Entah kapan pastinya aku merasakan bahwa tubuh ini tidak baik-baik saja. Selama menempuh pendidikan di Universitas Riau, aku berstatus sebagai anak rantau. Selama di negeri perantauan itulah, aku mengacaukan sistem kerja tubuh yang telah Tuhan ciptakan dengan sempurna. Jangankan makan-makanan bergizi, selain membayar kos bulanan, kiriman uang dari bapak ku habiskan hanya untuk menambah tumpukan buku yang ada di dalam kamar berukuran 2 x 3 m tersebut. Tak jarang dalam sehari lambung malang ini hanya dicekoki dengan semangkok bubur ayam bersama 1 buah  bakwan dan 1 buah tempe goreng.

Anehnya, hingga malam tiba aku masih tidak merasa lapar sehingga aku pikir ini baik-baik saja. Lambat laun, tubuh ini mulai menunjukkan kemurkaannya bermula dari kepala yang mulai pusing, mata berkunang-kunang dan terasa seperti melayang-layang.

Advertisement

Pernah suatu ketika, aku tiba-tiba terjatuh dengan keringat dingin dan jantung berdebar-debar, namun beberapa menit kemudian semua rasa tersebut menghilang. Meski bingung, aku tidak terlalu memusingkan hal tersebut dan mengabaikannya serta kembali menjalani aktifitas sebelumnya tanpa rasa ingin tahu yang lebih. Beberapa bulan kemudian, aku kembali merasakan hal yang sama namun dengan intensitas yang lebih kuat dan gejala tambahan lainnya seperti perut yang terasa sangat mual dan muntah secara terus menerus hingga tidak ada lagi yang bisa dikeluarkan.

Beberapa bulan berikutnya aku mulai merasakan gejala aneh lainnya yakni kepala yang teramat sakit namun hanya disatu sisi saja. Selain itu, mata ini juga terasa sangat sensitif terhadap cahaya dan suara.
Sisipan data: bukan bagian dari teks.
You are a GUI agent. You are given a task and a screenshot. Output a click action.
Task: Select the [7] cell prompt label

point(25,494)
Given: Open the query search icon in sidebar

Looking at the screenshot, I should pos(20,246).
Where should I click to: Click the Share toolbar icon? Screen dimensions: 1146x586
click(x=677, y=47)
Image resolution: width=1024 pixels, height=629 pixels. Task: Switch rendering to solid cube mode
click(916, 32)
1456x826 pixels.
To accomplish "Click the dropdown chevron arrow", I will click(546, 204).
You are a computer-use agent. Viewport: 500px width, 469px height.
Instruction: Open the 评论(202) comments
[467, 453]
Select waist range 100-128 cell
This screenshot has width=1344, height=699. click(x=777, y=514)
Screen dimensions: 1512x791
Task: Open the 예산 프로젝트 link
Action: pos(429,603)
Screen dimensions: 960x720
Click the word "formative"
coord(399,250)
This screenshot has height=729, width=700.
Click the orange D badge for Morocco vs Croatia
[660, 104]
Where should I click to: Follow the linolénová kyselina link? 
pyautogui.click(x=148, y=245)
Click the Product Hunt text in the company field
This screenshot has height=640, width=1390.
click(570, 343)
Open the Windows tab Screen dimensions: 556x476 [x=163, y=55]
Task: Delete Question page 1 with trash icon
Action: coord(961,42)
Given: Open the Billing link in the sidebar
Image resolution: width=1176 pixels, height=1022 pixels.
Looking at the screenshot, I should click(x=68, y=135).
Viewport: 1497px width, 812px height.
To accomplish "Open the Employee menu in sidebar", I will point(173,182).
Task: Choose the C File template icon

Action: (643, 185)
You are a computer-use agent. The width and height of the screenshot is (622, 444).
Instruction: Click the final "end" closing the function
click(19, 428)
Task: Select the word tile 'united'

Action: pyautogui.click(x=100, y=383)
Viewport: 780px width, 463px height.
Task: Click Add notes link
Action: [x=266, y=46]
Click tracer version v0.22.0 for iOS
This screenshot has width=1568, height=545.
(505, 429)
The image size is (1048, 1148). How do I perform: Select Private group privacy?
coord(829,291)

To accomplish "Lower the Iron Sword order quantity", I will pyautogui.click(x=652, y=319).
Dengan berbagai gejala-gejala aneh tersebut, aku mulai mencari-cari informasi di internet terkait apa yang sebenarnya terjadi pada tubuh ringkih ku ini. Dari hasil yang kubaca….. “ahh, cuma anemia rupanya” batin ku. 

Tanpa terasa 2 tahun sudah aku menjalani pola hidup yang makin memburuk. Dengan aktifitas kuliah yang padat, jangankan minum vitamin atau tablet tambah darah, untuk makan saja aku lakukan seadanya dan seingatnya saja. Menjelang sidang skripsi, tubuh dan otak terkuras maksimal namun masih tidak diiringi oleh asupan nutrisi yang baik dan istirahat yang cukup. Alhasil, seminggu menjelang sidang skripsi berlangsung, kepala ini tiba-tiba merasakan sakit yang amat sangat hebat, kemudian berputar-putar dan pada akhirnya tubuhku ambruk.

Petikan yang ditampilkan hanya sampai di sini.